In the same way, by convention, the EMA configuration file should be named EmaConfig.xml and located in the working directory of the application. The EMA configuration file uses a simple XML schema. Here is the one we will use in this tutorial:
<?xml version="1.0" encoding="UTF-8"?>
<EmaConfig>
<NiProviderGroup>
<DefaultNiProvider value="NiProvider_1" />
<NiProviderList>
<NiProvider>
<Name value="NiProvider_1" />
<Channel value="Channel_1" />
</NiProvider>
</NiProviderList>
</NiProviderGroup>
<ChannelGroup>
<ChannelList>
<Channel>
<Name value="Channel_1" />
<ChannelType value="ChannelType::RSSL_SOCKET" />
<Host value="YOUR_ADH_IP_ADDRESS" />
<Port value="14003" />
</Channel>
</ChannelList>
</ChannelGroup>
</EmaConfig>
In this schema, the EMA configuration parameters are contained in the <EmaConfig> root node. This node may contain a number of sub-nodes, each of them grouping parameters for a specific domain. For example, connection parameters are contained in the <ChannelGroup> node. As explained above, most of these groups and parameters are optional. For an exhaustive list, please consult the EMA C++ Configuration Guide.
Our first EMA configuration file uses just two groups, described below:
The <NiProviderGroup>
This is where you define the parameters of the NI Providers created by your application. The <NiProviderGroup> may declare one or several providers contained in the <NiProviderList>. In our case, we only declare one.
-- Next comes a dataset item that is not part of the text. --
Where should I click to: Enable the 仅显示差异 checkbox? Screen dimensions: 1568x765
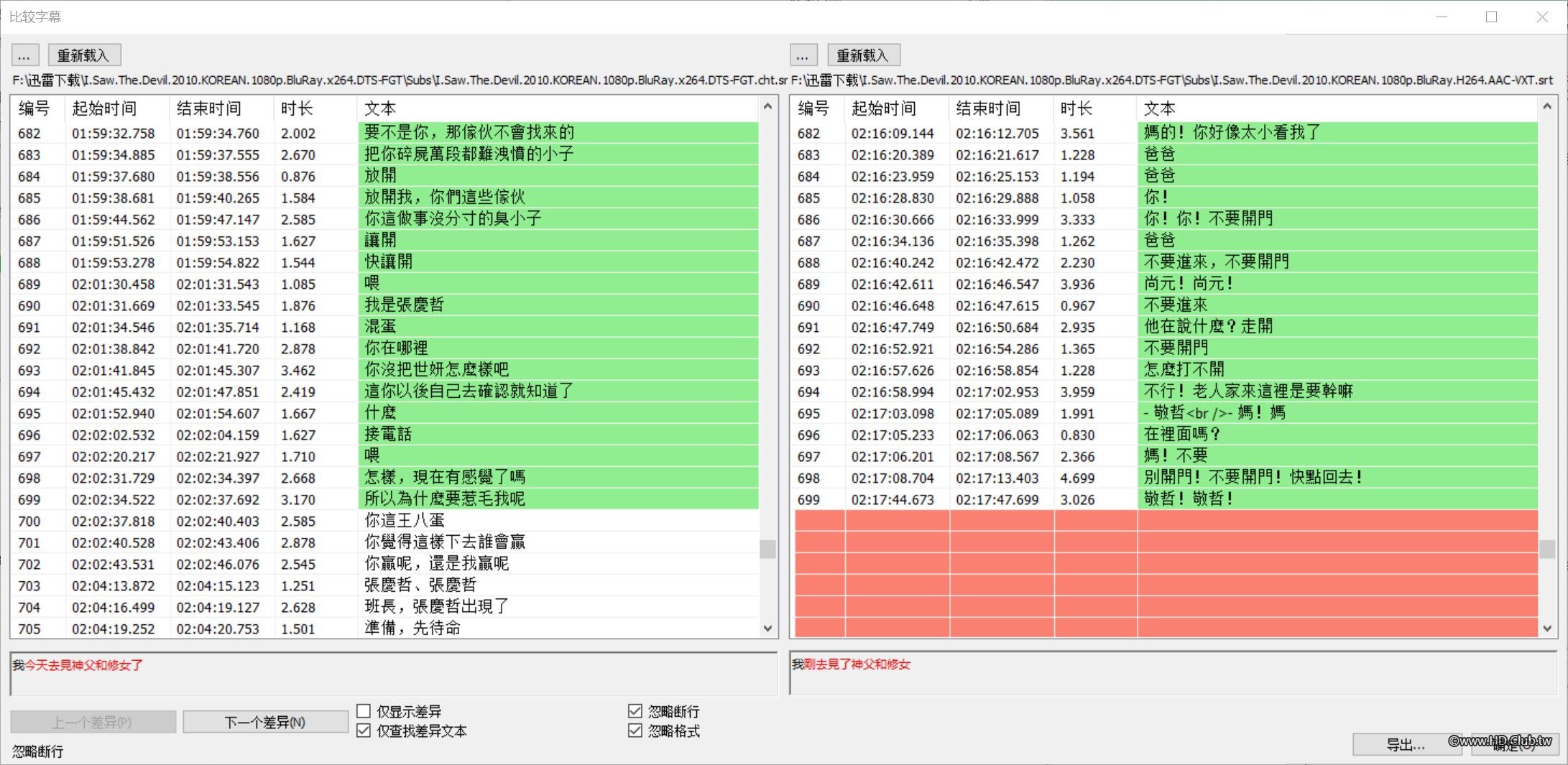pos(364,710)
When the list declares several providers, the <DefaultNiProvider> parameter identifies the provider that must be used when the NiProvider application does not specify it (that is the case for this tutorial series).
Each provider of the <NiProviderList>. is defined in a <NiProvider> node which defines 2 parameters:
In our case, we defined a provider called NiProvider_1. This name is totally arbitrary; you can use any name you want. Then, we declared that this provider uses a communication channel named Channel_1.
Notes:
The <ChannelGroup>
This is the group where connection parameters are defined. The <ChannelGroup> may declare one or several channels contained in the <ChannelList>. In our case, we only have Channel_1 that is used by NiProvider_1. Channel_1 defines 3 parameters:
As the <ChannelType> default value is RSSL_SOCKET and as the Port default value is 14003, we could just get rid of these parameters for NiProvider. We kept them anyway in order to be more explicit.
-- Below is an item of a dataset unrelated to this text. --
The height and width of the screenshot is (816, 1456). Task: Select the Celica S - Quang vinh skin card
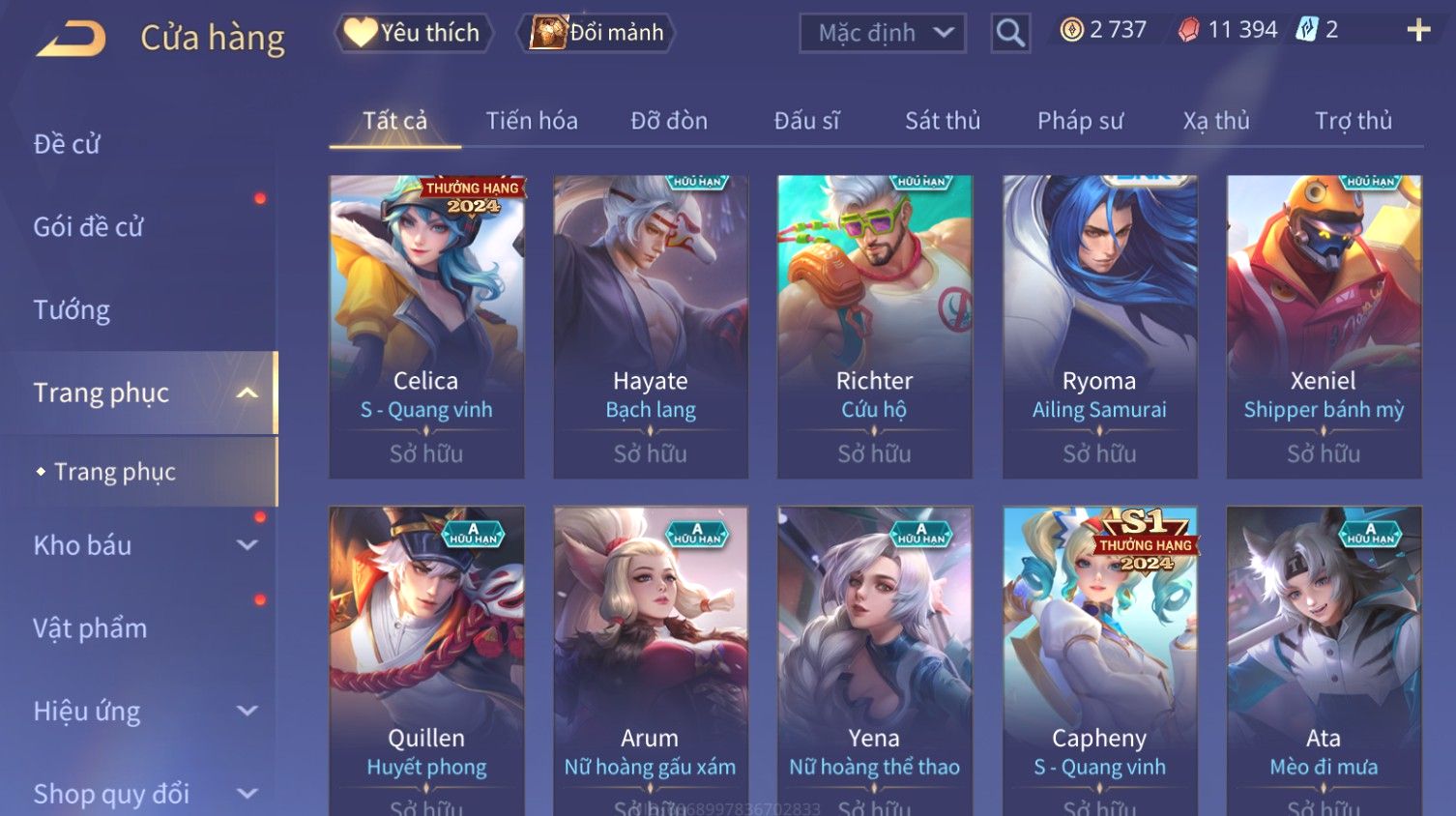[x=426, y=327]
Below is a simplified version that relies on the default values for the <DefaultNiProvider>, <ChannelType> and <Port> parameters:
<?xml version="1.0" encoding="UTF-8"?>
<EmaConfig>
<NiProviderGroup>
<NiProviderList>
<NiProvider>
<Name value="NiProvider_1" />
<Channel value="Channel_1" />
</NiProvider>
</NiProviderList>
</NiProviderGroup>
<ChannelGroup>
<ChannelList>
<Channel>
<Name value="Channel_1" />
<Host value="YOUR_ADH_IP_ADDRESS" />
</Channel>
</ChannelList>
</ChannelGroup>
</EmaConfig>
Now that the connection parameters are stored in the EmaConfig.xml configuration file, we can refactor our code to get rid of the hardcoded values. To this aim, we removed the host variable (it contained both the ADH IP and port number) and also removed the .host() call to the OmmNiProviderConfig object.
The user name is the one connection parameter that we cannot move to the EMA configuration file. For more flexibility, we decided to move it to the main() function at the application level. It is still hardcoded in the main() but you can easily turn it into a parameter of the application. We also renamed the NiProvider connect() method to connectAs(username) so that the main() function can call it with the user name as a parameter.
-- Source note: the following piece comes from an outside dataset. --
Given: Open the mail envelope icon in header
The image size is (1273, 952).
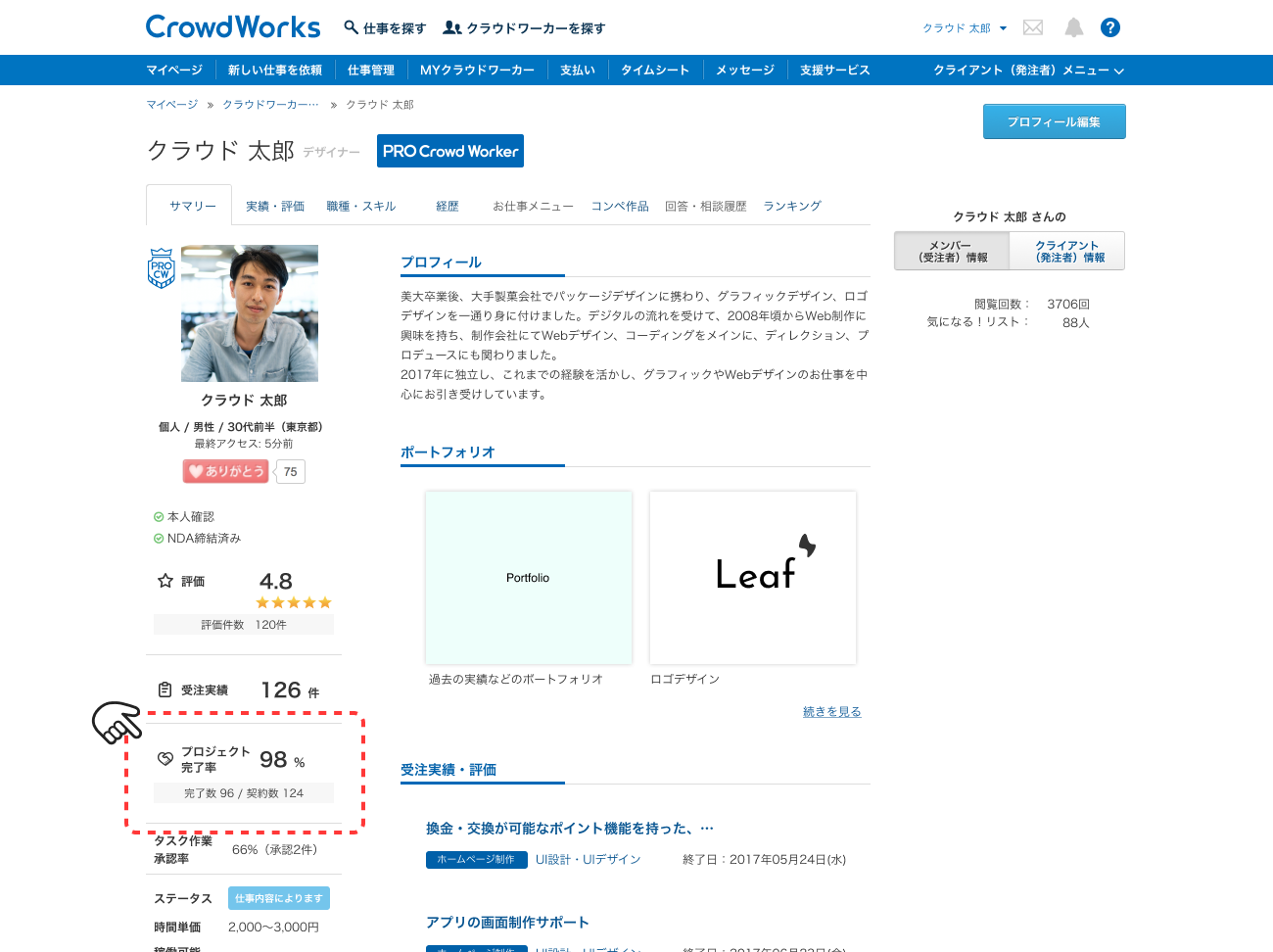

Here is the new NiProvider connection method:
void NiProvider::connectAs(const std::string & userName)
{
// Exit the method if already connected
if (_provider != 0)
return;
cout << " Connecting Provider to ADH as " << userName << endl;
// Create a Non Interactive Provider using harcoded parameters
_provider = new OmmProvider(
OmmNiProviderConfig()
.username(userName.c_str()));
// Registers to login messages to be notified when the connection state changes
UInt64 loginHandle = _provider->registerClient(
ReqMsg()
.domainType(MMT_LOGIN)
.name(userName.c_str()),
_connectionStateListener,
(void*)0);
}
int main(int argc, char* argv[])
{
.
.
.
NiProvider provider;
provider.connectAs("YOUR_PROVIDER_USER_NAME");
waitFor(60);
provider.disconnect();
.
.
.
}
Edit the EmaConfig.xml and set the Host parameter with the IP of your ADH.
Then, build the application and start it. Please refer to the Build and Run section within the first tutorial of this series (A barebones EMA NIP application shell) for detailed instructions.
A console application should open and display something like:
-------------------------------------------------------------------------------
Non Interactive Provider EMA Tutorial
Tutorial 4 - Introducing the EMA configuration file
-------------------------------------------------------------------------------
Provider created Connecting Provider to ADH 10.2.43.49:14003 as nip-user
Waiting for 60 seconds...
Provider is connected. OmmState:Open / Ok / None / 'Refresh Completed'
Disconnecting...Provider is disconnected. OmmState:Open / Suspect / None / 'channel down' Exiting the application
Press any key to continue . . .
The behavior of the application should be the same as that for the previous tutorial.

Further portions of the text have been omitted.